Jason est de retour… et cette fois, il troque ses bois boueux pour le vide intersidéral. Dixième étape d’un marathon entamé dans les années 80 (si on feint d’oublier son futur rencard avec Freddy et le reboot clinique de 2009), Jason X tente le grand écart ultime : greffer les codes usés jusqu’à la corde du slasher sur une carcasse de space opera fauchée.
On a tous eu le même réflexe : lever les yeux au ciel en soupirant face à ce qui ressemblait au énième baroud d’honneur d’une franchise en état de mort cérébrale. Pourtant, la surprise est là : ce voyage spatial est loin d’être le canard boiteux de la saga. Il faut dire que le cahier des charges de Vendredi 13 a toujours été un piège infernal pour les réalisateurs. Avec un tueur aussi loquace et expressif qu’un parpaing, la formule tournait en boucle depuis des décennies. Le script type ? Jason se réveille, découpe une poignée d’ados en chaleur qui fument des bédos, prend son chèque et retourne pioncer sous un tas de feuilles mortes. Efficace au début, gentiment lénifiant à la longue.

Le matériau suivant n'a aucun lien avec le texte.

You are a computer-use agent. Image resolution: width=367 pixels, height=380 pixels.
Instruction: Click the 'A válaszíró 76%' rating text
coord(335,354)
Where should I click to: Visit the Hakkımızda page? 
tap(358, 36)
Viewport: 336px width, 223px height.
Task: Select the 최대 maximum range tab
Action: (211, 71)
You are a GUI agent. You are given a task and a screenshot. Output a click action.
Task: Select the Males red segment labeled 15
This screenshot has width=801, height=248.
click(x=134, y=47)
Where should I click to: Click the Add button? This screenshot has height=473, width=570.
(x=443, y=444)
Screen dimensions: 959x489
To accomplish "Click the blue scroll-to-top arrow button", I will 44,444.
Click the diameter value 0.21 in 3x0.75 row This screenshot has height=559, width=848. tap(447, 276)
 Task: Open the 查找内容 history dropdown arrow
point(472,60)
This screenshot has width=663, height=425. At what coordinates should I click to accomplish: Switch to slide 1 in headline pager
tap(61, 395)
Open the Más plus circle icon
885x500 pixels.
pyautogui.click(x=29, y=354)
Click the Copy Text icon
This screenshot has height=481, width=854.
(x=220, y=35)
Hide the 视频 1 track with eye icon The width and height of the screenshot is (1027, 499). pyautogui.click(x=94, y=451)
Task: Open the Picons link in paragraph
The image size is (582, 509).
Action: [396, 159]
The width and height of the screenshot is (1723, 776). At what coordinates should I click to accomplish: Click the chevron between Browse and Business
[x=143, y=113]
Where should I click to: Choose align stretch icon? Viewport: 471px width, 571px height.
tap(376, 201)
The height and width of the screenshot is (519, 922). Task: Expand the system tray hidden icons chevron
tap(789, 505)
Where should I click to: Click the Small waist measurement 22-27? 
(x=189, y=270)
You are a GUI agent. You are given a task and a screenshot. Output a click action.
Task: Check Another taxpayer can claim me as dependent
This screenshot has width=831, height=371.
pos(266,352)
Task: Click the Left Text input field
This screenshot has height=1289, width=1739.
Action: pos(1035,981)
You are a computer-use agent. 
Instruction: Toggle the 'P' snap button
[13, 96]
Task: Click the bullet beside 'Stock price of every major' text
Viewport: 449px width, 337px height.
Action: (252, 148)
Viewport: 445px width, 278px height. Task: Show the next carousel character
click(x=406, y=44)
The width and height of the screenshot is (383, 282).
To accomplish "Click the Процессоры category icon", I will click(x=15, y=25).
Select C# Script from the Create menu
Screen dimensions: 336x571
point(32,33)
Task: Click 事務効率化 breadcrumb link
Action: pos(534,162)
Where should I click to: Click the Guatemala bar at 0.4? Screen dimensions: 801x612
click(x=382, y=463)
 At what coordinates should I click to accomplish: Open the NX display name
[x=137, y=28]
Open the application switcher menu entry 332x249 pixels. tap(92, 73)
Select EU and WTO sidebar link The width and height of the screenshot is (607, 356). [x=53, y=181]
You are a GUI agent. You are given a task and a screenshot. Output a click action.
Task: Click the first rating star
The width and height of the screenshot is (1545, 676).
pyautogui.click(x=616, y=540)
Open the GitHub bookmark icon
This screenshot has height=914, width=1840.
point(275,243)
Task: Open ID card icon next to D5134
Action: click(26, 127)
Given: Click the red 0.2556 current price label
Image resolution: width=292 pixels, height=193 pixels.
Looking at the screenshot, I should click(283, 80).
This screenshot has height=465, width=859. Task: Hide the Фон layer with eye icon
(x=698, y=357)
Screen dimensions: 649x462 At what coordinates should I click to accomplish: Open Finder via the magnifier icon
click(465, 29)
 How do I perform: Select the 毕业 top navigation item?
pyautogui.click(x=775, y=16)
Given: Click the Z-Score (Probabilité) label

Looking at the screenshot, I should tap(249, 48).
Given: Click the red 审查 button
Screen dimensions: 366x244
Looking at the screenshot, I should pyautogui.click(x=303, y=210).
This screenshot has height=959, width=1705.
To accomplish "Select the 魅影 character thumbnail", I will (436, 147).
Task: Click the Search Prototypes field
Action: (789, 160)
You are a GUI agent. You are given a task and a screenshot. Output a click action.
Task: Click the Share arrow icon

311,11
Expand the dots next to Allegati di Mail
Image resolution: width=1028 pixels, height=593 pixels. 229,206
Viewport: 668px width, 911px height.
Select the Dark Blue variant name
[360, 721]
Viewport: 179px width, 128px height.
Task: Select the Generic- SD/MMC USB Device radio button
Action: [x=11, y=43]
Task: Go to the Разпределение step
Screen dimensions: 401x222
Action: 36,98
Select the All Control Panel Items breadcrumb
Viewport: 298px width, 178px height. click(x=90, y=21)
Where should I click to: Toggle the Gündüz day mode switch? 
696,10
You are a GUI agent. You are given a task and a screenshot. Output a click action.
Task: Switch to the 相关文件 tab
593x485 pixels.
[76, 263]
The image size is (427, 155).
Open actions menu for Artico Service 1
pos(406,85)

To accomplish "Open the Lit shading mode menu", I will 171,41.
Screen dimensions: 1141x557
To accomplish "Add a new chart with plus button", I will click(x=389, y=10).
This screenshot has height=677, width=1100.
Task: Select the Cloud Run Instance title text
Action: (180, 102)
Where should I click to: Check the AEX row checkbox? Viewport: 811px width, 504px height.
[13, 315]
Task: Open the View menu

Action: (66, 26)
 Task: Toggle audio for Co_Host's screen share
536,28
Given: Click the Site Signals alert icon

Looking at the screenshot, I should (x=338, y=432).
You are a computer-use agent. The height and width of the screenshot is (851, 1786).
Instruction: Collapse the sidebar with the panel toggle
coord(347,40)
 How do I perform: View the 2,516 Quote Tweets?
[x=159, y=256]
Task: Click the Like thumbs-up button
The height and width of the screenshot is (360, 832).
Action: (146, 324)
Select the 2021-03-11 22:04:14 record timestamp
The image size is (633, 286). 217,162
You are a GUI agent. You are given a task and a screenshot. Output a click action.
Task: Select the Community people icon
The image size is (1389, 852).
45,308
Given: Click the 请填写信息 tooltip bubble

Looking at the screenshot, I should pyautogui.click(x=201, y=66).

Propulser notre colosse mongoloïde en l’an 2455 a au moins le mérite de briser la routine. Le film recycle sans la moindre vergogne le design d’Alien, la technologie de Star Trek et les outrances visuelles de l’époque, le tout digéré par une série B qui s’assume à 200%. Évacuons tout de suite la question qui fâche : non, vous n’aurez jamais peur. Le frisson est resté à quai, remplacé par une bonne humeur gore assez communicative. C’est le genre de pelloche qui exige d’abandonner tout esprit sérieux à l’entrée pour embrasser un second degré total.
C’est d’ailleurs là que le film gagne ses galons de plaisir coupable. Non content de promener sa carcasse dans des couloirs de station spatiale en plastique, Jason s’offre un lifting nanotechnologique pour devenir « Uber-Jason ». Un relooking cybernétique chromé totalement crétin, mais terriblement jouissif, qui donne lieu à des exécutions d’une créativité folle. On pense notamment à cette pauvre scientifique dont le visage finit congelé à l’azote liquide avant d’être pulvérisé sur un plan de travail. C’est du cartoon qui tache, généreux et條décomplexé.
Le clou du spectacle revient pourtant à une séquence de pure méta-comédie. Pour tenter de ralentir le monstre, les survivants programment une simulation holographique recréant le Crystal Lake des années 80. On y voit deux campeuses en bikini, sorties d’un fantasme d’adolescent, supplier Jason de leur fessier ou de leur filer de la bière. La manière dont le tueur traite ce mirage, en revenant instantanément à ses mécanismes de puritain de la machette, est un grand moment de comédie absurde.
Jason X ne sauvera pas le cinéma de genre, mais sa totale absence de cynisme et son envie de simplement tordre la tronche de son icône dans un décor improbable en font une anomalie hautement fréquentable. Une mise en orbite débile mais divertissante.